Posted June 1st, 2006 by Mike Cherim

Working on a project recently I wanted to produce a dream-state image, but without a loss of subject clarity and with a squared up background, and I wanted it to be easy — as in I didn’t want to have to cut out the focused part. This presented a few challenges for me and I came up with the following technique that I’m now rather fond of.


To use this technique you will start first with a photograph. Any one will work, but preferably a flattened image with no focused depth-of-field. In other words the whole photo is in focus. You could do this to an image that does have some blurring, but in this example we’ll start from scratch. This is a photo of a mountain cabin in a snowy clearing.


You need to make a copy of this image, pasted on top and aligned with the underlying. Then you create a circular or oval fade this image (I am assuming you know how to do this already). Some may stop at this point, the image is dreamy, but there are some disadvantages to this type.
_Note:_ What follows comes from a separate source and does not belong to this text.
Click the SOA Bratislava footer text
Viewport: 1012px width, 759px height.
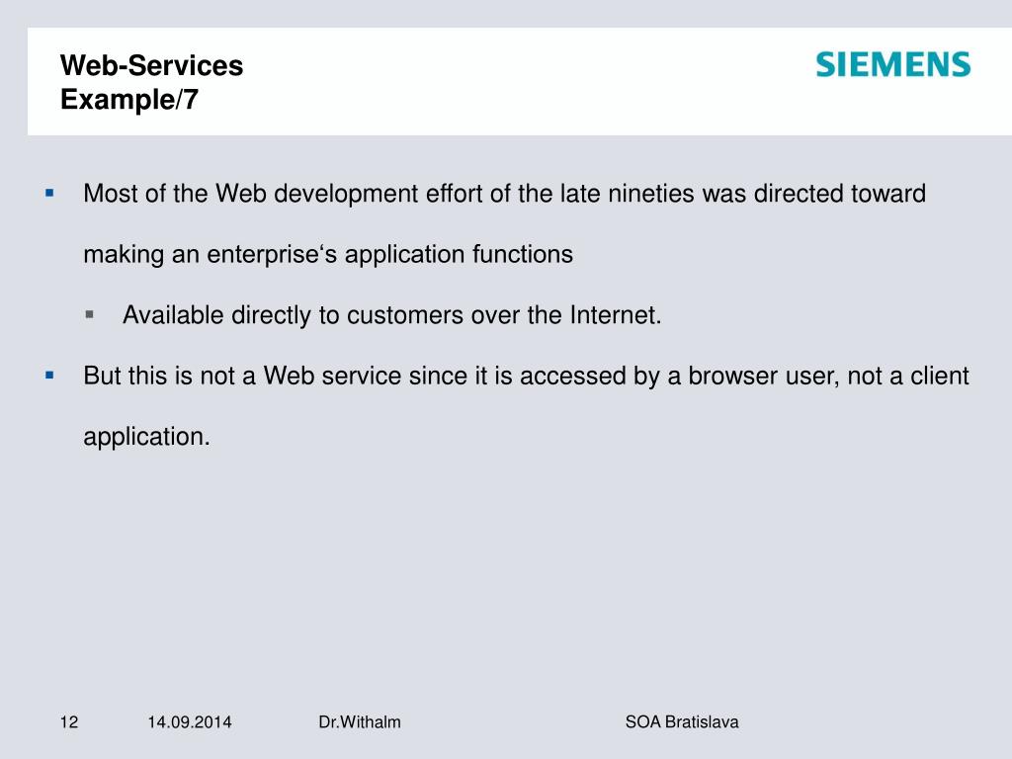click(682, 721)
For one thing, to make sure the faded edges aren’t cut off, the focused part of the image will have to be rather small, and the choice of focused area in confined to the center. Additionally, the shape of the focused area will be controlled by the shape of the image. Depending on precisely how this technique is done (there are really two ways), you may skip the fade.


You next step is to take the underlying image and add a gaussian blur effect to it (4-6). This alone looks pretty dreamy (or really drunk maybe) but it has no focal point. That just won’t do; it’s too dreamy, we still need to show an image that one can equate to.


Above I mentioned the possibility of skipping the image-fading step. One variation of this technique, shown here, is to take the top image and apply simple transparency to it. About 50% works. This effectively creates a nice dreamy look, but the focus is everywhere.


Now we try the original variant using the faded image over the blurred one. With this method we have spot focus, a nice full size image, and the point of focus can be moved around the scene to spot on what you want.